Nelly et Monsieur Arnaud
Nelly et Monsieur Arnaud
Fiche technique
Mon avis
Comme le titre le suggère, le film repose essentiellement sur deux portraits, celui de Nelly et celui de Monsieur Arnaud, et sur l’histoire de leur rencontre. D’un côté : une jeune femme fatiguée, lasse de trimer à droite et à gauche, lasse de son mari inactif, et qui décide de larguer les amarres (Emmanuelle Béart convaincante dans un rôle frémissant, écrit sur mesure par Claude Sautet). De l’autre côté : un vieil homme fortuné, dont le passé entre ministère de la Justice et milieu des affaires comporte certaines zones d’ombre ; un vieil homme au regard perçant, aux manières polies mais froides, à l’esprit caustique et misanthrope (Michel Serrault, parfait, dans l’un de ses meilleurs rôles au cinéma). Entre ces deux êtres pas vraiment destinés à se côtoyer se tisse un lien intime et intense. Une relation troublante, nourrie de curiosité, de fascination, de vraies-fausses confidences, d’amour, d’amitié… Un attachement assez indicible, qui donne au récit son originalité, sa richesse, sa complexité.

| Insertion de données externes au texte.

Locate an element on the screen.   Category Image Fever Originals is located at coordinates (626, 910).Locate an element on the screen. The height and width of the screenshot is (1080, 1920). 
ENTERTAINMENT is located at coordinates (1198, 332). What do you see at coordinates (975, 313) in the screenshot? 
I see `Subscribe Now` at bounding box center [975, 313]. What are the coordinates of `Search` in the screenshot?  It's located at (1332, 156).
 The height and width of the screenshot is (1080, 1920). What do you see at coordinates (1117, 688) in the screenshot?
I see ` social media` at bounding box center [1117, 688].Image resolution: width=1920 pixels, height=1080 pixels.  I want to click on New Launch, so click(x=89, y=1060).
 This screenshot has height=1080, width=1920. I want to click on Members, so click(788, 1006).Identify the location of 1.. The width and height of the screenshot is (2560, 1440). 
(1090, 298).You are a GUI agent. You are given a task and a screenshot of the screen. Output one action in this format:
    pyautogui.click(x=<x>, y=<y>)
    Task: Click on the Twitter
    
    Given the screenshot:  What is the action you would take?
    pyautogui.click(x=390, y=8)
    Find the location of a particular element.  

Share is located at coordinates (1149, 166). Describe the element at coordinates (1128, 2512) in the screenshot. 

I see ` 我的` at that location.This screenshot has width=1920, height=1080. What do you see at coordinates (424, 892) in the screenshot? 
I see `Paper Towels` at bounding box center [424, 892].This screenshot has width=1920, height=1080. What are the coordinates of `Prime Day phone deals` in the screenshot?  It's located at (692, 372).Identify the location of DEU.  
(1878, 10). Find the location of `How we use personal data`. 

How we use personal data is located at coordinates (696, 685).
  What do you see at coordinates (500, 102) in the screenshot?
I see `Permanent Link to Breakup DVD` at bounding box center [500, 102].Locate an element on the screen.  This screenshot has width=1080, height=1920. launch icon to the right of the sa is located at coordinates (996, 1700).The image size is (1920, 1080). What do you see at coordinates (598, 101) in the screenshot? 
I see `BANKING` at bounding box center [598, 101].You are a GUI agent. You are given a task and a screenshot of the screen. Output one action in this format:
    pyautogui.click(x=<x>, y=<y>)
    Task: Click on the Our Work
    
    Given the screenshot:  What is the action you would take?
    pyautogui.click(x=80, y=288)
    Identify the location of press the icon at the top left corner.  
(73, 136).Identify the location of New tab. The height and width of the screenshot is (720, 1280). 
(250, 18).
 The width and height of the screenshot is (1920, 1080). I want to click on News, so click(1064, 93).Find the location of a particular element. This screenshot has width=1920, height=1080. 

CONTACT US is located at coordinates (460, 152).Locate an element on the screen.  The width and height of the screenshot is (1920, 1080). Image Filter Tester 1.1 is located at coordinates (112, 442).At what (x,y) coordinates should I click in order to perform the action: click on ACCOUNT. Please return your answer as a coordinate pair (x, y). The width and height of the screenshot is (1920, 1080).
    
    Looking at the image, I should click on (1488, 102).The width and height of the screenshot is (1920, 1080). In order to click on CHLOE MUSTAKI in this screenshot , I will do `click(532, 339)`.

Claude Sautet déploie cette chronique sentimentale, traversée d’une belle émotion souterraine, avec sa science habituelle : une mise en scène précise et sobre, relayée par des dialogues et une interprétation ad hoc. Le rythme est peut-être un peu lent, mais tout dans ce film est intelligemment et sensiblement posé, en équilibre subtil entre le « très écrit » et le « non dit ». Ce dernier long-métrage de Claude Sautet trouve son charme dans son mystère sentimental et sa pertinence dans un certain tableau de la solitude et de la communication modernes. Il rappelle l’obsession de l’auteur à dépeindre des cœurs en hiver. Mais aussi son goût pour une sensualité mélancolique, via une très belle scène de chambre, dans la pénombre, au cours de laquelle Monsieur Arnaud regarde Nelly dormir, dévoilant son dos nu (comme le personnage de Romy Schneider dévoilait le sien dans Les Choses de la vie).
Prix Louis-Delluc 1995. César 1996 du meilleur réalisateur et du meilleur acteur. Musique : Philippe Sarde.